§ **Task statement**: Your task is to write out exactly the lines of the listing below, from the first down to the line that holds "Task: Open the left photo in the tweet".

§ **Information**:

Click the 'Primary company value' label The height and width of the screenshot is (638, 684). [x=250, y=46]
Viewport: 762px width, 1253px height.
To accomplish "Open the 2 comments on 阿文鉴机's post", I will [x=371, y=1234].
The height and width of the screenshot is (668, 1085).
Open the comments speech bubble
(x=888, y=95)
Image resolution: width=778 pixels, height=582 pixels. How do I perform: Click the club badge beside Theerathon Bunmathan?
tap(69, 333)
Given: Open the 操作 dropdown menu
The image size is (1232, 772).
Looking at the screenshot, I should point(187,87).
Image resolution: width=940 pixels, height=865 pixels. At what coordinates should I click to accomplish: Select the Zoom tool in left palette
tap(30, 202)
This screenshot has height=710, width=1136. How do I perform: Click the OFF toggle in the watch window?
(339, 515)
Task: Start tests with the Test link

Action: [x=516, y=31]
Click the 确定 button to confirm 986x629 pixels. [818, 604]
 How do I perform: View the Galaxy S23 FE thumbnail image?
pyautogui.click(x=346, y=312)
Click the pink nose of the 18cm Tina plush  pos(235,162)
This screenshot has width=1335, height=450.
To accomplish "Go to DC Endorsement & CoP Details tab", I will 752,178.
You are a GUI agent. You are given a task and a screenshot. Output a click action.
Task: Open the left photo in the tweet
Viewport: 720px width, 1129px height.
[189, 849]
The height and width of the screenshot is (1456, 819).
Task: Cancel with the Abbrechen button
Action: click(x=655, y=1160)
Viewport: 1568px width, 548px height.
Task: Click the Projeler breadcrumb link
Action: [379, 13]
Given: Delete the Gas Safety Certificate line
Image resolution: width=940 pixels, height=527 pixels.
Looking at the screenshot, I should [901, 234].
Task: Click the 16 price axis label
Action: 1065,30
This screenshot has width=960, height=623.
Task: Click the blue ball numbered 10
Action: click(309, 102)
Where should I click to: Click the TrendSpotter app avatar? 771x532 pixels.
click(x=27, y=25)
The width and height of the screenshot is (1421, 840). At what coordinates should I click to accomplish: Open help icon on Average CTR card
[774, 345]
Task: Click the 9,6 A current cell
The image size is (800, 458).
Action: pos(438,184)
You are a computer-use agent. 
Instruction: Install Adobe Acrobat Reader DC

§ **Response**:
Click the 'Primary company value' label The height and width of the screenshot is (638, 684). [x=250, y=46]
Viewport: 762px width, 1253px height.
To accomplish "Open the 2 comments on 阿文鉴机's post", I will [x=371, y=1234].
The height and width of the screenshot is (668, 1085).
Open the comments speech bubble
(x=888, y=95)
Image resolution: width=778 pixels, height=582 pixels. How do I perform: Click the club badge beside Theerathon Bunmathan?
tap(69, 333)
Given: Open the 操作 dropdown menu
The image size is (1232, 772).
Looking at the screenshot, I should point(187,87).
Image resolution: width=940 pixels, height=865 pixels. At what coordinates should I click to accomplish: Select the Zoom tool in left palette
tap(30, 202)
This screenshot has height=710, width=1136. How do I perform: Click the OFF toggle in the watch window?
(339, 515)
Task: Start tests with the Test link

Action: [x=516, y=31]
Click the 确定 button to confirm 986x629 pixels. [818, 604]
 How do I perform: View the Galaxy S23 FE thumbnail image?
pyautogui.click(x=346, y=312)
Click the pink nose of the 18cm Tina plush  pos(235,162)
This screenshot has width=1335, height=450.
To accomplish "Go to DC Endorsement & CoP Details tab", I will 752,178.
You are a GUI agent. You are given a task and a screenshot. Output a click action.
Task: Open the left photo in the tweet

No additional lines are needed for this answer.